Weak? Huh? The short explanation of that: a simple resonance is one where the sound bounces back and forth between two walls that are exactly as far apart as the sound wave is long. Since sound moves at 340m/s, a 5m long room would resonate at 68Hz, which is approximately C#2. (It would also resonate at multiples of that, but we’re going to stick with the simplest option here.) Now if the room is also 5m WIDE, we have a second 68Hz resonance on top of the first, making it stronger. If the room is 5m TALL, we get a third. In the other direction, if we were to add material to the walls to damp the reflections, it would be weaker. Yes, this is oversimplified, but you get the point.
We’ve all been in theaters that are more or less shaped like a scallop shell. Angled sides, curved rear wall? Those angled sides don’t reflect sound at each other, so no resonances can form between them. If that back wall is constructed correctly, sounds go there to die – no reflecting back into the room. It’s easier to build one very absorptive wall than 4. I’ll bet the floor and ceiling aren’t parallel, either. Sound will still bounce around a bit, but we want a little so that’s OK. Yes, there are very good shape options other than this one, but it’s the one I understand best. The Troy Savings Bank Music Hall has parallel walls, and I have no idea how that works.
There’s more to it than just shape, though. This is also where my expertise gets very thin, so here we start to gloss a bit.
What if the walls resonate? Or the floor? Or a space on the other side of the wall? That can pass energy back across the wall the same as it got there in the first place. There’s a great story about the acoustics at Carnegie Hall in New York where a renovation in 1986 was said to have “diminished the famed acoustics”. Turned out that there was a slab of concrete poured in under the stage causing the problem, and when it was removed in 1995 things were much better. (See: this New York Times article from 1995) So it’s possible that such resonances are bad, but equally possible that they are good or even necessary.
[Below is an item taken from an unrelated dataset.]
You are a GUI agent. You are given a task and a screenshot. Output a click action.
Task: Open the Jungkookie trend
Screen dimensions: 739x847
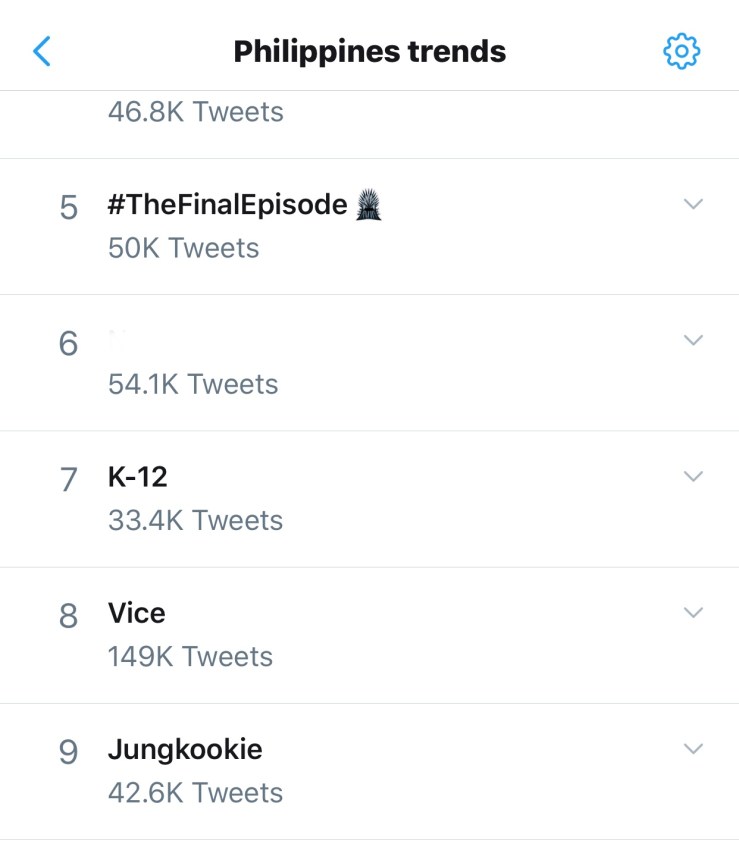coord(185,750)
Then we can get in to the use of resonators to tune the room. The Troy Savings Bank Music Hall has small cavities built in to the ceiling for exactly this purpose. In modern design, this sort of thing is generally used as “bass traps”, to damp down low frequency resonance, but I have no doubt there are other uses.
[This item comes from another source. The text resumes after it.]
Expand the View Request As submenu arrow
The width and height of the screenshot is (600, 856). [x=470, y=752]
All of this, from the shape of the room to the wall materials to building in resonant cavities must be planned before construction starts. It can be retrofitted later, but it’s cheaper to do it right the first time from the beginning. The lesson to be had here is: When you start a construction project on a theater, whether you are building new or repurposing something existing, bring in your architect and an acoustics expert at the beginning, and design it right. Then build to that. You’ll be glad you did.